Record excerpts
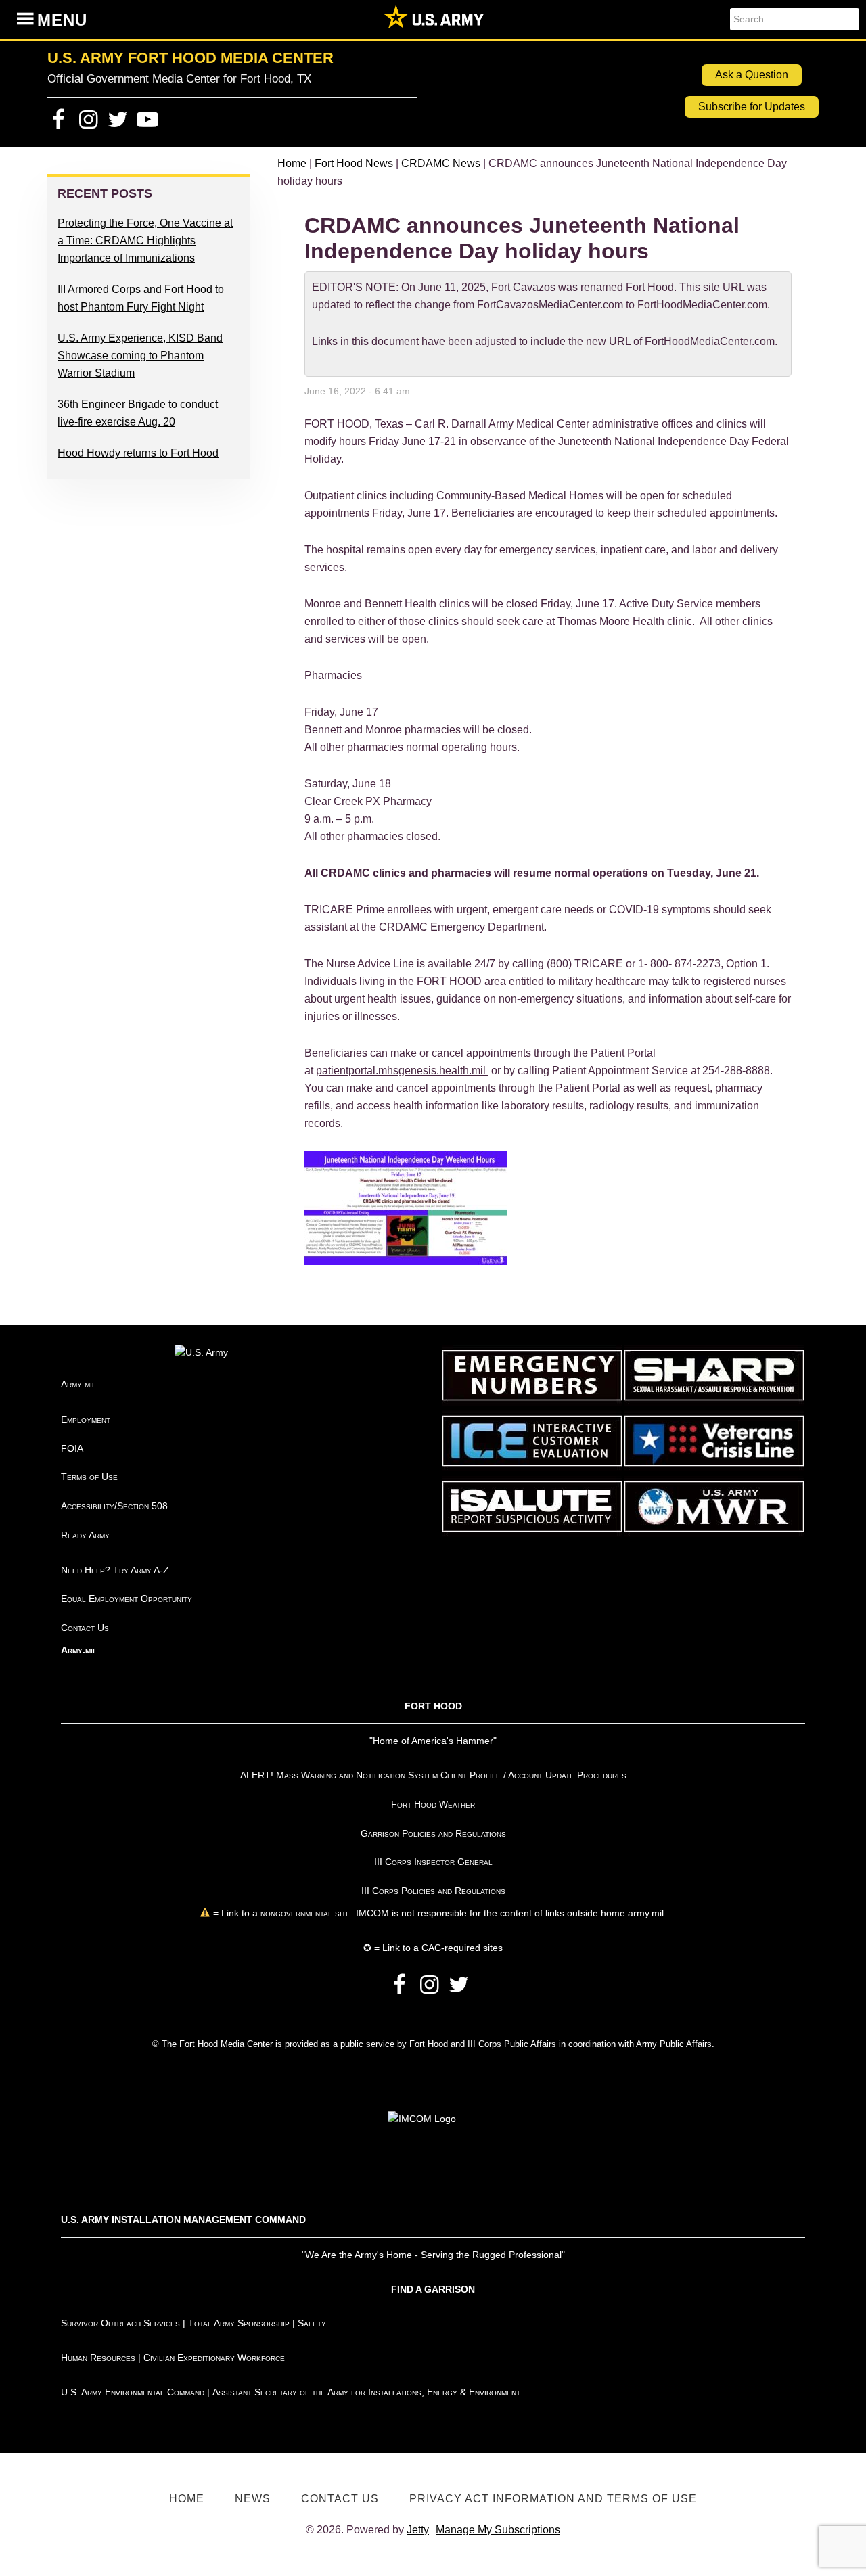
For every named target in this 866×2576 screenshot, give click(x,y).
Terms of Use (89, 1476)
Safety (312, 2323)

...

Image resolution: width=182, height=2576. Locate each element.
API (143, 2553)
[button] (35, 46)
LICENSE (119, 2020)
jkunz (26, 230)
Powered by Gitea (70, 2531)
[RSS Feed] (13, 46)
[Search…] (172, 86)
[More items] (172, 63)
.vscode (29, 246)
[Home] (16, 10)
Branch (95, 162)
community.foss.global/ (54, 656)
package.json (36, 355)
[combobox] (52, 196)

What the task asks
From the data above, output only the lines between the line containing "[Search…] (172, 86)" and the line containing "[combobox] (52, 196)", inclusive, exactly as written.

Result for this exercise
[Search…] (172, 86)
[More items] (172, 63)
.vscode (29, 246)
[Home] (16, 10)
Branch (95, 162)
community.foss.global/ (54, 656)
package.json (36, 355)
[combobox] (52, 196)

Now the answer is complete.